[Stored data]

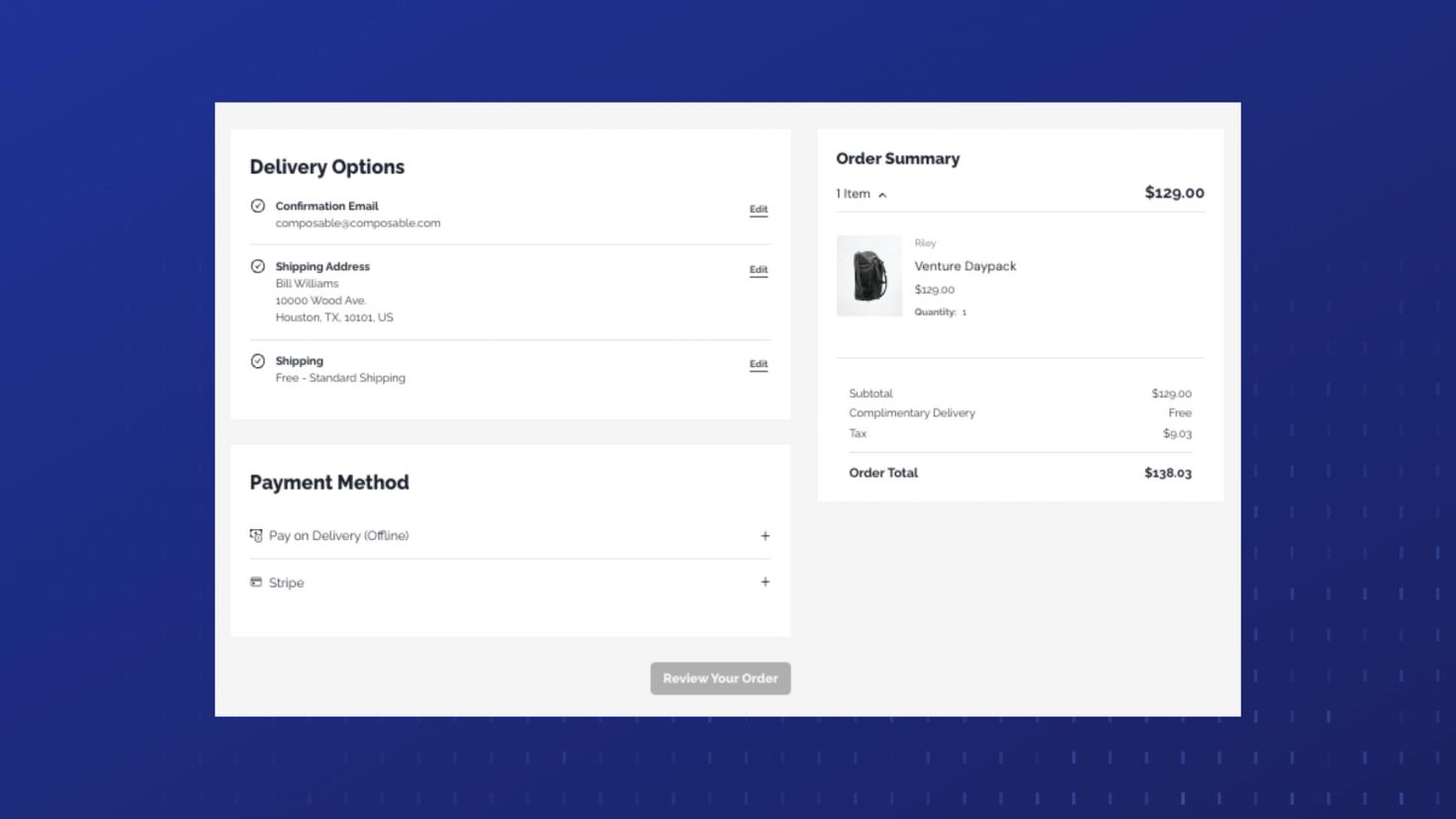This screenshot has width=1456, height=819.
Task: Expand Pay on Delivery with plus icon
Action: tap(765, 535)
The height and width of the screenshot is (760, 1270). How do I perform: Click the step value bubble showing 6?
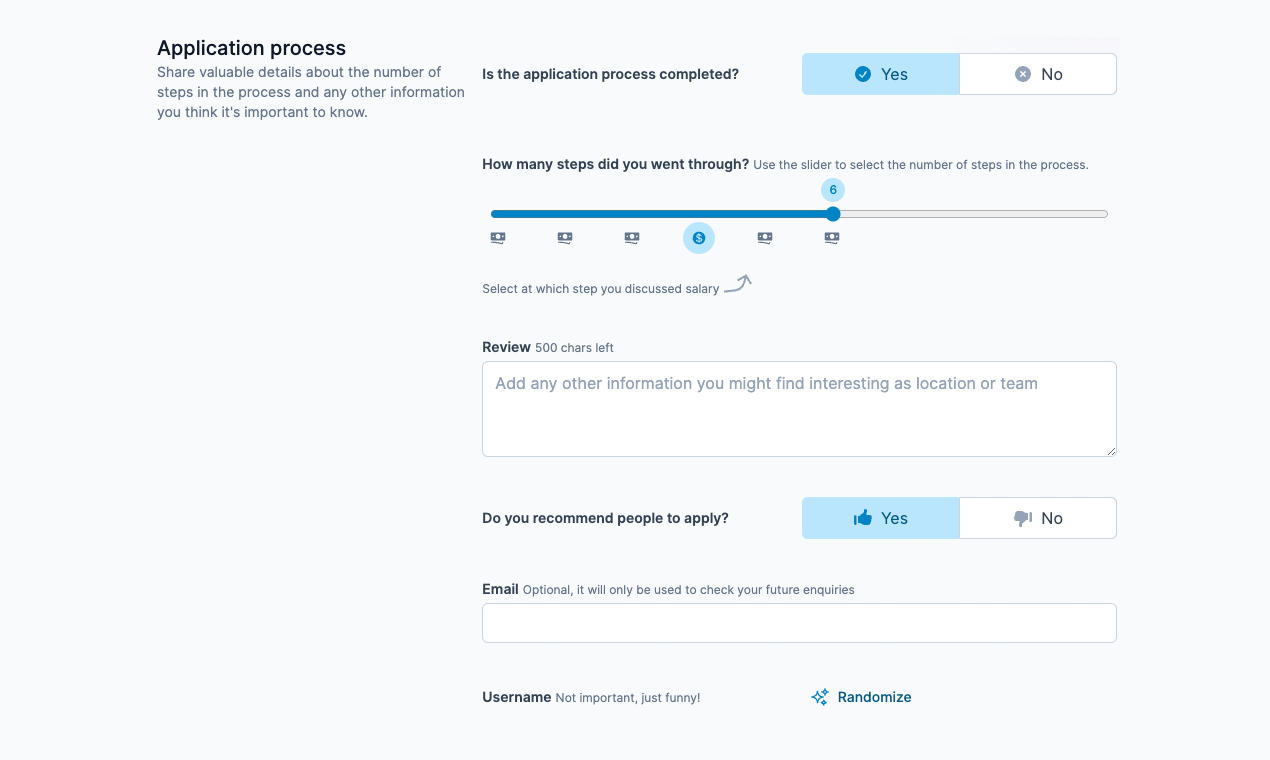pyautogui.click(x=833, y=189)
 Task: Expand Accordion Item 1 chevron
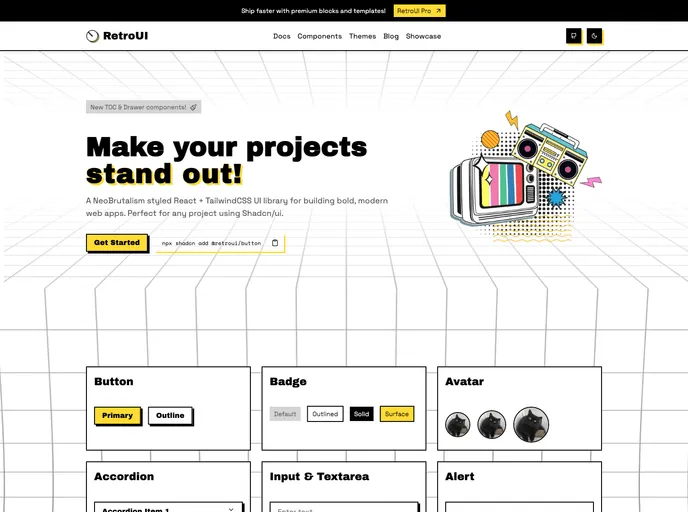click(x=231, y=509)
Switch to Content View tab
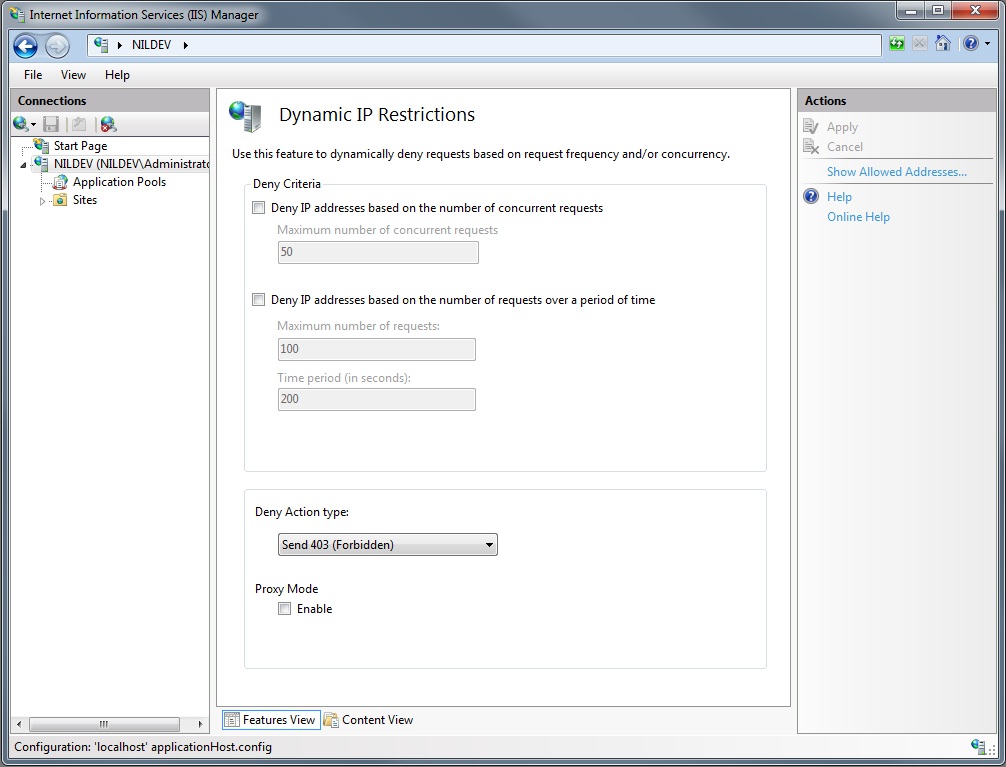The image size is (1006, 767). (x=370, y=719)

◆ PROBLEM STATEMENT ◆
Take the line that contains "The height and" and every line after it down to the last line of the entries above, and output them exactly, with nothing else and no pictures.

◆ RESULT FOR THIS TASK ◆
The height and width of the screenshot is (760, 1270). How do I perform: Click the step value bubble showing 6?
pyautogui.click(x=833, y=189)
 Task: Expand Accordion Item 1 chevron
click(x=231, y=509)
Switch to Content View tab
The image size is (1006, 767). (x=370, y=719)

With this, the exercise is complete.